(Stored items)
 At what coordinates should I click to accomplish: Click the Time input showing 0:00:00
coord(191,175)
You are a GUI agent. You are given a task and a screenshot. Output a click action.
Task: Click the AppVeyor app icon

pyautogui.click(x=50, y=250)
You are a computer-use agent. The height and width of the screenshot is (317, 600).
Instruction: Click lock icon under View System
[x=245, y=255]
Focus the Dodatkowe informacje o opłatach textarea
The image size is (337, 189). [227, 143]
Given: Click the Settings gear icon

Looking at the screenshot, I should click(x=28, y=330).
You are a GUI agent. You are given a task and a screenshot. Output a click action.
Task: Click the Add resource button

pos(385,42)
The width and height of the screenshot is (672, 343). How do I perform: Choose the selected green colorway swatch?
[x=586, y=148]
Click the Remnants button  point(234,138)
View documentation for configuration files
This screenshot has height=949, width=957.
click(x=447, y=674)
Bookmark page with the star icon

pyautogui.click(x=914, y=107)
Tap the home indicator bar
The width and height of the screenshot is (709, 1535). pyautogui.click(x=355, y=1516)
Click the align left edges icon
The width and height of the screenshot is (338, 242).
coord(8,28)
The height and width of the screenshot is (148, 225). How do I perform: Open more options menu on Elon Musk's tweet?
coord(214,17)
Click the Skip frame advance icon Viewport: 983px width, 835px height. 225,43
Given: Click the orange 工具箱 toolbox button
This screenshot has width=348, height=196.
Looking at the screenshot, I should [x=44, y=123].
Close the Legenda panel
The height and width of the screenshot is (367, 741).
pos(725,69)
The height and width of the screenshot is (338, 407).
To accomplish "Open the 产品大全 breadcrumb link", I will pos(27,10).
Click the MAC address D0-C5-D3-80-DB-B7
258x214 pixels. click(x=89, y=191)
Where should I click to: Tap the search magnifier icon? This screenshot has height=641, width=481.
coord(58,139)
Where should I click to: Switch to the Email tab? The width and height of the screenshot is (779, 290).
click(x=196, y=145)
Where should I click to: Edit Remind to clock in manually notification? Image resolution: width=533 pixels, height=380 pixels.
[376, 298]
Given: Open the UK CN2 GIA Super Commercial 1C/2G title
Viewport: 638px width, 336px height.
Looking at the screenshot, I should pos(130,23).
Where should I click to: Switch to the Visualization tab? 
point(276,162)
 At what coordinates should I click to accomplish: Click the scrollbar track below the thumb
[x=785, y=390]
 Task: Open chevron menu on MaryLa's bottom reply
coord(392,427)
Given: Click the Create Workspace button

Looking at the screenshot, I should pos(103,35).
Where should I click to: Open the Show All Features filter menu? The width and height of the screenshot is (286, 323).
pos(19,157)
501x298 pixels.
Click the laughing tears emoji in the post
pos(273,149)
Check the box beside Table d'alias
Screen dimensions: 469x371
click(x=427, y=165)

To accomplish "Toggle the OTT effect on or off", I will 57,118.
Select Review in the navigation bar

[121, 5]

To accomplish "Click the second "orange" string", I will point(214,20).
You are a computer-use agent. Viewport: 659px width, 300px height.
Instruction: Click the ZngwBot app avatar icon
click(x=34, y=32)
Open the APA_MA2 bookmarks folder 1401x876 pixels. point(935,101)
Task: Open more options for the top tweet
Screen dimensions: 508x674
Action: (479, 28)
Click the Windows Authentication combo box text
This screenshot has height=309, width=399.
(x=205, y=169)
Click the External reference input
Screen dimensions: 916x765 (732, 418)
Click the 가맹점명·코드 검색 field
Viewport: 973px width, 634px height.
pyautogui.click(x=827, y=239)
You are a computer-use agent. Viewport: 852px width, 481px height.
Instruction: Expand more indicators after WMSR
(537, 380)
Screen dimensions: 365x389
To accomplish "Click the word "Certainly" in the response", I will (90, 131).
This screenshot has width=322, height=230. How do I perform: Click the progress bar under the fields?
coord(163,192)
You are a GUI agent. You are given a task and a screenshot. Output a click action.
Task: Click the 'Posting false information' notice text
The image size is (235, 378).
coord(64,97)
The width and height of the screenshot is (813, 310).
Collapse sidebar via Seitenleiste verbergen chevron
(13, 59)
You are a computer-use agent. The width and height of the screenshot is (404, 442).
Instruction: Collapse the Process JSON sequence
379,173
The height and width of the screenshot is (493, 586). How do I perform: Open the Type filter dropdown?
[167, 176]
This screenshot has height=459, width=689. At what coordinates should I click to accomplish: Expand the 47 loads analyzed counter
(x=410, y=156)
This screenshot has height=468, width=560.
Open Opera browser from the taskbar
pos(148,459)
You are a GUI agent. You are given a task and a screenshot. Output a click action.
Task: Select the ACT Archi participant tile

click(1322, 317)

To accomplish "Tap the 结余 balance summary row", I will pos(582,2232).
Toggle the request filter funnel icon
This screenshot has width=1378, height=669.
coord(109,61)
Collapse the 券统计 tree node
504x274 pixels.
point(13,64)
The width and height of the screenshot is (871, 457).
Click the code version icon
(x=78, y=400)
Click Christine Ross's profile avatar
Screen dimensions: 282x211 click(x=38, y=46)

> **DESCRIPTION OF THE TASK**
Scan the data above and copy each line containing the word "orange".

> **TASK ANSWER**
Given: Click the orange 工具箱 toolbox button
To accomplish "Click the second "orange" string", I will point(214,20).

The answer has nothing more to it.